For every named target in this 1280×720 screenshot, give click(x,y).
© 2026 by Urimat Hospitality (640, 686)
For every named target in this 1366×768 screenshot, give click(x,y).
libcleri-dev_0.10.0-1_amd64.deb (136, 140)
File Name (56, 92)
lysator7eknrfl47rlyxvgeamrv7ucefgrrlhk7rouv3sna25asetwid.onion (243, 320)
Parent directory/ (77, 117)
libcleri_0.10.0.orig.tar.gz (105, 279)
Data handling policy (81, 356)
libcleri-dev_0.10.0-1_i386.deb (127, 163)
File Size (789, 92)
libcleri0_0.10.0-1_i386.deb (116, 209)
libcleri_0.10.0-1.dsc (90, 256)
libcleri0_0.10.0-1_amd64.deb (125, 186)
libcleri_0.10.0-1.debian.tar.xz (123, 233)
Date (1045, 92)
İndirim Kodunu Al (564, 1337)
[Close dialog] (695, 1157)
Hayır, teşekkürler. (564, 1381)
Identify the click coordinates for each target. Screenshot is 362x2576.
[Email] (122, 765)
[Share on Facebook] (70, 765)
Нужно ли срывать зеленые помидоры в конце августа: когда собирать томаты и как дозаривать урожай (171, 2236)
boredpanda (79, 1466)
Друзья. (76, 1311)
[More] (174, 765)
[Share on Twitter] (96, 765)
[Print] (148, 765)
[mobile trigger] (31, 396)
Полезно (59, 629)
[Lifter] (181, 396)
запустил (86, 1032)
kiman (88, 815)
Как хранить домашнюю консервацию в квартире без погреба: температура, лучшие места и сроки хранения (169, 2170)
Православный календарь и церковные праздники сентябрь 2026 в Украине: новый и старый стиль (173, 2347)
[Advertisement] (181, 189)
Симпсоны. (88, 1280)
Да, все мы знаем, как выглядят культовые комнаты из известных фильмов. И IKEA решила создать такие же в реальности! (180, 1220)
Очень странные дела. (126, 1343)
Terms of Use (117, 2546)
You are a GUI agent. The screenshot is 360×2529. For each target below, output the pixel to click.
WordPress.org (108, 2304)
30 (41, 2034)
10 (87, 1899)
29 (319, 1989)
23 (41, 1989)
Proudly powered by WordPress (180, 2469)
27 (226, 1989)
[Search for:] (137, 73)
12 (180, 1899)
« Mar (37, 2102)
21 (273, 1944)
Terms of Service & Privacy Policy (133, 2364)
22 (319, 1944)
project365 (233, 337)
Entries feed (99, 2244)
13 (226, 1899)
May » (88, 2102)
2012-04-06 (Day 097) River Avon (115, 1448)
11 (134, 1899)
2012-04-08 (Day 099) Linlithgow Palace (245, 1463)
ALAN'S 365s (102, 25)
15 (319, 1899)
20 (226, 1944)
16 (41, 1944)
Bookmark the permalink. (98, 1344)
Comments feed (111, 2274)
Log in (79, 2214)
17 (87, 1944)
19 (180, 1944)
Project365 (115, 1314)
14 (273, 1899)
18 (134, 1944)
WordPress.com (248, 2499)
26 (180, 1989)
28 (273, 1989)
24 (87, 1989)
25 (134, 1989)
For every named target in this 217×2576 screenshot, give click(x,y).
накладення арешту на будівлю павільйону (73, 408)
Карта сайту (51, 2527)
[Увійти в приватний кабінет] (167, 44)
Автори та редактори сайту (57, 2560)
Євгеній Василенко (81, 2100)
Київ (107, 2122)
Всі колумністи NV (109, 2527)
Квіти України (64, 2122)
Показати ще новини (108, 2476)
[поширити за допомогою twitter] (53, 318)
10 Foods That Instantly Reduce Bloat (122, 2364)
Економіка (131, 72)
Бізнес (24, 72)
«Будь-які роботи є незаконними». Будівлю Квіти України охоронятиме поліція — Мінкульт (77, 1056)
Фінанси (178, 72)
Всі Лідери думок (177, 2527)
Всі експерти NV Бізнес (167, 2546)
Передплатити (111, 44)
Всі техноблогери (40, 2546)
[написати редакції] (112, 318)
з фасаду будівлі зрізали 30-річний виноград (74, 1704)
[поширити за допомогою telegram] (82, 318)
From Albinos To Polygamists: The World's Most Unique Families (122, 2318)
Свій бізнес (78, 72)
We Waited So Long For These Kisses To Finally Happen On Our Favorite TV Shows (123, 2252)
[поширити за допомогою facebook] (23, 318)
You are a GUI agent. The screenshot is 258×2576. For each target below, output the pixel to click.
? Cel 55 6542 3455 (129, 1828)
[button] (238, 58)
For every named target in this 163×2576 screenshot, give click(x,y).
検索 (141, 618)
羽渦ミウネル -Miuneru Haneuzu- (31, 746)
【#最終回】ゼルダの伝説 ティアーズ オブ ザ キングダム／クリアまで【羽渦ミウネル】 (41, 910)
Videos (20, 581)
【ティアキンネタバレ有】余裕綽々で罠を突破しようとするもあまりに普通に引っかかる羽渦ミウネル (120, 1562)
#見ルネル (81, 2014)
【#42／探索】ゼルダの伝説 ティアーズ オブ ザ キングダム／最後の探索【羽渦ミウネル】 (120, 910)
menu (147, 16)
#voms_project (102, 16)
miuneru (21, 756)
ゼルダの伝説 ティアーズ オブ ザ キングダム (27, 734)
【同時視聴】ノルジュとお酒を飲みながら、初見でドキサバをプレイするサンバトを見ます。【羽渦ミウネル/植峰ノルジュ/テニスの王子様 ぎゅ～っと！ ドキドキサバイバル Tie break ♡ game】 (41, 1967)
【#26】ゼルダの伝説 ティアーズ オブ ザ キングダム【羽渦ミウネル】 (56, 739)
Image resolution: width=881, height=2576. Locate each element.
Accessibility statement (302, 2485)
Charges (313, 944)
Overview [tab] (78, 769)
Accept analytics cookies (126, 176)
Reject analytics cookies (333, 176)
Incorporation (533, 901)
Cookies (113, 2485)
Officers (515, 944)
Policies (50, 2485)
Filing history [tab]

> **Work instructions**
Only the lines above starting with the one with "For every named target in this 1366×768" and going through the one with "kiman (88, 815)" are to be copied, word for word and with both ends kept.

> **Solved exercise**
For every named target in this 1366×768 screenshot, give click(x,y).
libcleri-dev_0.10.0-1_amd64.deb (136, 140)
File Name (56, 92)
lysator7eknrfl47rlyxvgeamrv7ucefgrrlhk7rouv3sna25asetwid.onion (243, 320)
Parent directory/ (77, 117)
libcleri_0.10.0.orig.tar.gz (105, 279)
Data handling policy (81, 356)
libcleri-dev_0.10.0-1_i386.deb (127, 163)
File Size (789, 92)
libcleri0_0.10.0-1_i386.deb (116, 209)
libcleri_0.10.0-1.dsc (90, 256)
libcleri0_0.10.0-1_amd64.deb (125, 186)
libcleri_0.10.0-1.debian.tar.xz (123, 233)
Date (1045, 92)
İndirim Kodunu Al (564, 1337)
[Close dialog] (695, 1157)
Hayır, teşekkürler. (564, 1381)
Identify the click coordinates for each target. Screenshot is 362x2576.
[Email] (122, 765)
[Share on Facebook] (70, 765)
Нужно ли срывать зеленые помидоры в конце августа: когда собирать томаты и как дозаривать урожай (171, 2236)
boredpanda (79, 1466)
Друзья. (76, 1311)
[More] (174, 765)
[Share on Twitter] (96, 765)
[Print] (148, 765)
[mobile trigger] (31, 396)
Полезно (59, 629)
[Lifter] (181, 396)
запустил (86, 1032)
kiman (88, 815)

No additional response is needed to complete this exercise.